- Records for this task

▶

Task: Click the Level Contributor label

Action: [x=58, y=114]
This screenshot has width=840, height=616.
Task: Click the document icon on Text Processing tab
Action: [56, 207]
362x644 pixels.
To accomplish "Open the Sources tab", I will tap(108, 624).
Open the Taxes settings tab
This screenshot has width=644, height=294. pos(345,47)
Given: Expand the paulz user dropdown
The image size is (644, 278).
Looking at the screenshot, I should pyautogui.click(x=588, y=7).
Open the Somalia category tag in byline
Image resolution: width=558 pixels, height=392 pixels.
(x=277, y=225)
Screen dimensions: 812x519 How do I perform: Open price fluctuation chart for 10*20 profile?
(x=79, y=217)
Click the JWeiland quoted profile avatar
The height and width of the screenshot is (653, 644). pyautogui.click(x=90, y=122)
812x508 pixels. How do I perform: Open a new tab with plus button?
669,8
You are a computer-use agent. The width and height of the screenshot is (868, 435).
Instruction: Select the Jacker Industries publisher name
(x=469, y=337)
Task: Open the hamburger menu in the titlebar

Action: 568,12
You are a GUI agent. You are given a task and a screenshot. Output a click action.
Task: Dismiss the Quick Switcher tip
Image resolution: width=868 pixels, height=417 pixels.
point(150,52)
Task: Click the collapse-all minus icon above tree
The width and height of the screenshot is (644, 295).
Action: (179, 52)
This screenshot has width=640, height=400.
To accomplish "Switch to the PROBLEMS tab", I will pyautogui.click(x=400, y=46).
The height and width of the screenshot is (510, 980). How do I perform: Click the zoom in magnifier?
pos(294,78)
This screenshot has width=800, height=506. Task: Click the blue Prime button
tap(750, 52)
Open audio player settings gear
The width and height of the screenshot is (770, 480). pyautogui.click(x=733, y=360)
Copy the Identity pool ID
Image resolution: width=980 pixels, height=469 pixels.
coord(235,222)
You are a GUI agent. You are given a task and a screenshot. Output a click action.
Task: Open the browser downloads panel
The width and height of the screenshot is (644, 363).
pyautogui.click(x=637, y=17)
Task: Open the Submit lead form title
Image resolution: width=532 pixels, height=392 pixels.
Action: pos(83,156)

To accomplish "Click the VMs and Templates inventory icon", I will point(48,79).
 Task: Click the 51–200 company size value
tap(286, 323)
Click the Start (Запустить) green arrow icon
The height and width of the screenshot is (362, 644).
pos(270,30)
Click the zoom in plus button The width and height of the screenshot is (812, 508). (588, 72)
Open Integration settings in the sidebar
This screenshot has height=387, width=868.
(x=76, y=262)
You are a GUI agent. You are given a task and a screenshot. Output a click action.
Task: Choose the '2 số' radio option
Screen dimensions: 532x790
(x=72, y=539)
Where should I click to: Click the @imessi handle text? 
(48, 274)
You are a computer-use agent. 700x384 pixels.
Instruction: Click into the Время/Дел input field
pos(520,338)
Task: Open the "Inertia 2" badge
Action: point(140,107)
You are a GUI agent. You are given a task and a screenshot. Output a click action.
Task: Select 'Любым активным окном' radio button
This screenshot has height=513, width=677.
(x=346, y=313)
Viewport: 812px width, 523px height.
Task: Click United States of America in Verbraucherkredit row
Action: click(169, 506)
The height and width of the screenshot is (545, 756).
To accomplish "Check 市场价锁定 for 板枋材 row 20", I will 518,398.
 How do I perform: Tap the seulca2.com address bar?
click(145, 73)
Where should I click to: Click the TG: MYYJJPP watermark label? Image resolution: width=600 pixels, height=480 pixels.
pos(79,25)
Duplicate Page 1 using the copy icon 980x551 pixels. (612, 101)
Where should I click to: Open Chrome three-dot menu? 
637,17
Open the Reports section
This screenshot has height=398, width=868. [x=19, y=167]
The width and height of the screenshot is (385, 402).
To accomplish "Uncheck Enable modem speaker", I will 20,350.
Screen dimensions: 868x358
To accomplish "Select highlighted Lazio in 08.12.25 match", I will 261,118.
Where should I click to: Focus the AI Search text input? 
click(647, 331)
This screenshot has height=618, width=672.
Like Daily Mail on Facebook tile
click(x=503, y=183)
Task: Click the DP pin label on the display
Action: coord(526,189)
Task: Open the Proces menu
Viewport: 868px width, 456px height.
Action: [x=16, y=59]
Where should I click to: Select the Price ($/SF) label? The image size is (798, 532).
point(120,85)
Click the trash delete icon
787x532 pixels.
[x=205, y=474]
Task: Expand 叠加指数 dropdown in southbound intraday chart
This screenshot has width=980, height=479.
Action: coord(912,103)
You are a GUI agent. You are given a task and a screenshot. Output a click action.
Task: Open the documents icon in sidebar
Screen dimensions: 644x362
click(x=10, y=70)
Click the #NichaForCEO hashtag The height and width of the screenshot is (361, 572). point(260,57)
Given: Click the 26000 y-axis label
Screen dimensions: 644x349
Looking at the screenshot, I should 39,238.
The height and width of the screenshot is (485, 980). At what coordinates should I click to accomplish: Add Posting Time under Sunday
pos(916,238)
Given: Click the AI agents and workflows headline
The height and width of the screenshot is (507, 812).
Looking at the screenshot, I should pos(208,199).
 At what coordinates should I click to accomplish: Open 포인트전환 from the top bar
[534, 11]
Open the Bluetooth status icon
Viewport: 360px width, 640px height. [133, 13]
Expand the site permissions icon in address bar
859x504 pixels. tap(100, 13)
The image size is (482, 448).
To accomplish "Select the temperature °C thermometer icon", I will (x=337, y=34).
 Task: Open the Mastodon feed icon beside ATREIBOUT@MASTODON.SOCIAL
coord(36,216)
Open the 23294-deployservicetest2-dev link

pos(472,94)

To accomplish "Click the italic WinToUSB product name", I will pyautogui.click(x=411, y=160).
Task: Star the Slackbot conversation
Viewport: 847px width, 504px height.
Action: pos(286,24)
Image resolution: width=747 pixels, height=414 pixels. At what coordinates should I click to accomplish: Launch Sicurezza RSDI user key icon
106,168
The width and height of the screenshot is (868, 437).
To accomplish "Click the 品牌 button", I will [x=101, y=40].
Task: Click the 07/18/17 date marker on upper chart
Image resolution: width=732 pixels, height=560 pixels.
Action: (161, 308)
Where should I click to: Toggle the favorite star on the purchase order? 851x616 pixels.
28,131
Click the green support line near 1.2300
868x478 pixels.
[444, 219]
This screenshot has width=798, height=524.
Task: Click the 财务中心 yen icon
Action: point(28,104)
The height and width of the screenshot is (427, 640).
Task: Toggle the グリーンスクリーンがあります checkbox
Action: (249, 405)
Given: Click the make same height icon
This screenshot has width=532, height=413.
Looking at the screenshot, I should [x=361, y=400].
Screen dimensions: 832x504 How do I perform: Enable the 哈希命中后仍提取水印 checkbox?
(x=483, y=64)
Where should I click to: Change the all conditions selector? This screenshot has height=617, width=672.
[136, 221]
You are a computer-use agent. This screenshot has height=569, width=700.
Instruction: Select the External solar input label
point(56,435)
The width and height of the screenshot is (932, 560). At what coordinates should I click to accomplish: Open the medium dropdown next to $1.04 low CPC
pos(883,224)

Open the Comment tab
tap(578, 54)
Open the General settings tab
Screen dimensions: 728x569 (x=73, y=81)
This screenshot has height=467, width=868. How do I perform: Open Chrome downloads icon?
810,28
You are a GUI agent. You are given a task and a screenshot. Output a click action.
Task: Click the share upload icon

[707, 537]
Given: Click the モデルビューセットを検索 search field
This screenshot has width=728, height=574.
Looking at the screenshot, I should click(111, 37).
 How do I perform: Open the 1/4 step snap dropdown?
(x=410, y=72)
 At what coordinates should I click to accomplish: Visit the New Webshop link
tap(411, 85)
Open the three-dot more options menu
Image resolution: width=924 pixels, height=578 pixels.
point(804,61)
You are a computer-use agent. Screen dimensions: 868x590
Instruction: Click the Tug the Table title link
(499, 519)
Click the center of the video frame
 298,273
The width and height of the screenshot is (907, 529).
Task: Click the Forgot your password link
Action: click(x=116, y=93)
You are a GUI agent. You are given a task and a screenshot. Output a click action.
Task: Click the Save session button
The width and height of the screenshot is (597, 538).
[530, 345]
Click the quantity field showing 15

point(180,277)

◀

- Exercise instructions
Beginning with the line above that contains "Given: Click the モデルビューセットを検索 search field", copy each line exactly up to and including the line that contains "You are a computer-use agent. Screen", and go no further.

- Solution for this problem
Given: Click the モデルビューセットを検索 search field
This screenshot has width=728, height=574.
Looking at the screenshot, I should click(111, 37).
 How do I perform: Open the 1/4 step snap dropdown?
(x=410, y=72)
 At what coordinates should I click to accomplish: Visit the New Webshop link
tap(411, 85)
Open the three-dot more options menu
Image resolution: width=924 pixels, height=578 pixels.
point(804,61)
You are a computer-use agent. Screen dimensions: 868x590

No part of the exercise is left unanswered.